The SVM classifier in this paper was based on LIBSVM implementation from [17]. Many tests were done to find the optimal parameters for SVM in terms of: type of the kernel, the Coefficient in kernel function, Degree in kernel function. Parameters that lead to maximum correct classification rate in the testing for I/O mapping were used which were: Polynomial kernel was used, Degree in kernel function = 3, and Coefficient in kernel function = 0.

Data were analyzed using MATLAB 2013 and a computer (Intel Core i7 CPU 2.20 GHz, 8 GB DDR RAM, Windows 7). Total classification accuracies for classifying different combination of three mental tasks using the three feature extraction techniques and two classifiers as shown in Tables 2 and 3 shows the effect of increasing the frequency band from [1 45] to [1 100] on it. Total classification accuracies for classifying different combination of four mental tasks as shown in Tables 4 and 5 shows the effect of increasing the frequency band from [1 45] to [1 100] on it. Table 6 shows classification accuracies for classifying all five mental tasks using frequency band [1 100].
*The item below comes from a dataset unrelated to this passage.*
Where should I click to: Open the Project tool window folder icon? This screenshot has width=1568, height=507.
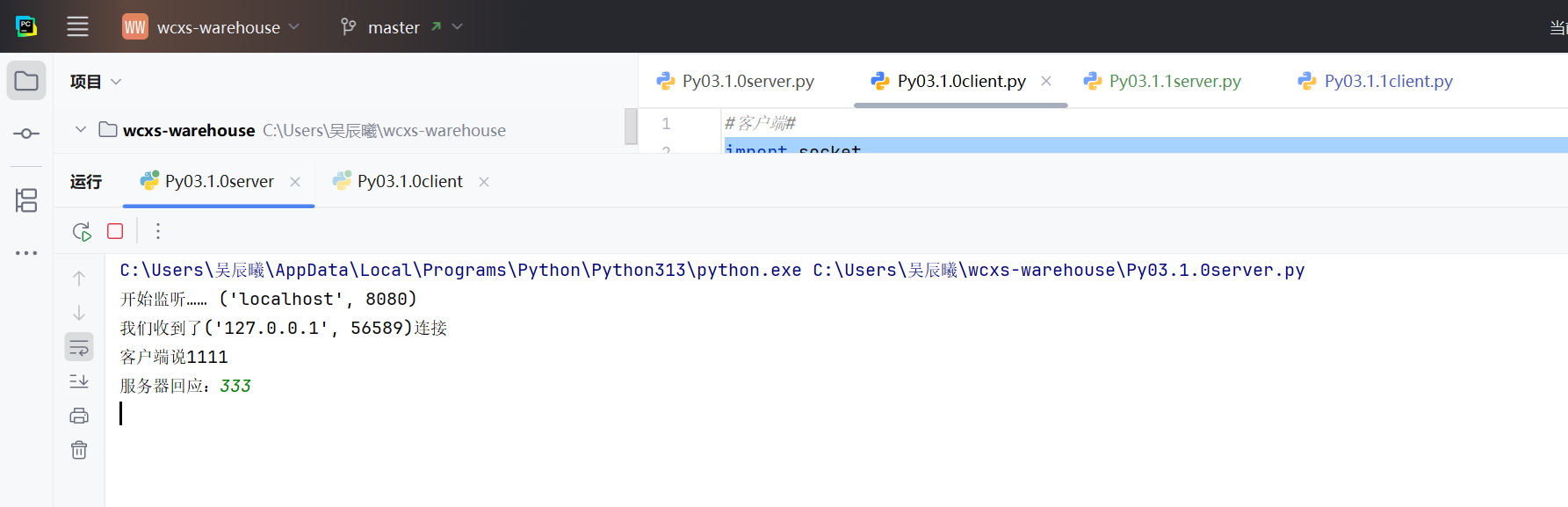26,82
Table 2. Classification accuracies of different three mental tasks, frequency band [1 45].
Table 3. Classification accuracies of different three mental tasks, frequency band [1 100].
Table 4. Classification accuracies of different four mental tasks, frequency band [1 45].
Table 5. Classification accuracies of different four mental tasks, frequency band [1 100].
Table 6. Classification accuracies of all five mental tasks, frequency band [1 100].

As shown in the above tables the performance of wavelet transform is better than fast Fourier transform and principal component analysis whether with neural network or support vector machine. Performance of principal component analysis is better than fast Fourier transform with the two classifiers. Increasing the frequency band from [1 45] to [1 100] improves the classification accuracies. Best classification accuracy for classifying five mental tasks was 84 % and it was obtained for wavelet packet decomposition with support vector machine.
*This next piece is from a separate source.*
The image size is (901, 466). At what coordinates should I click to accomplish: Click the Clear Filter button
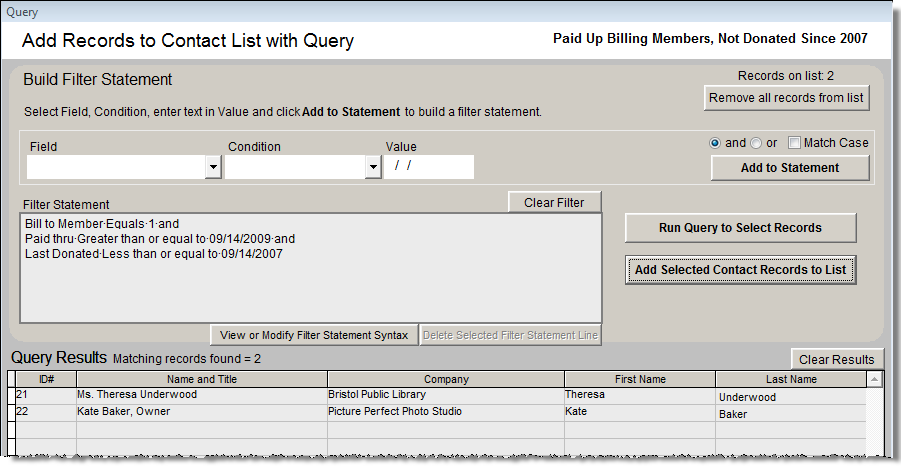click(x=554, y=202)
A tri-state Morse code scheme could be used as an application of our system to help disabled peoples having problems in speech as it could translate different combination of three mental tasks into English words like food, water and TV. The basic alphabets in the conventional Morse code scheme are dot and dash so two mental tasks will be sufficient to be used but, the use of an additional mental task was proposed to represent space between dot and dash. This space will represent the end of either a dot or dash and starting of a new dot or dash, which help users to concentrate on the sequence of mental tasks not the time duration of each mental task. Therefore, to use this tri-state Morse code, we need three different combinations of mental tasks where each task will correspond to either a dot, a dash or a space. Using this tri-state Morse code, English letters, Arabic numerals and punctuation marks to form words and complete sentences could be constructed [18].

5 Conclusion

This paper presented a non-invasive system for classifying different combinations of mental tasks using Brain EEG signal processing. In the proposed model EEG data of subject 6 was obtained from the web site of Department of computer science, Colorado state university. The EEG signals were extracted by six electrodes (C3, C4, P3, P4, O1 and O2) for five mental tasks. Wavelet Transform (WT), Fast Fourier Transform (FFT) and Principal Component Analysis (PCA) techniques were used for features extraction. Data were classified using the Back Propagation neural network and support vector machine. Experimental results show the classification accuracies achieved with the three used feature extraction techniques and the two classification techniques.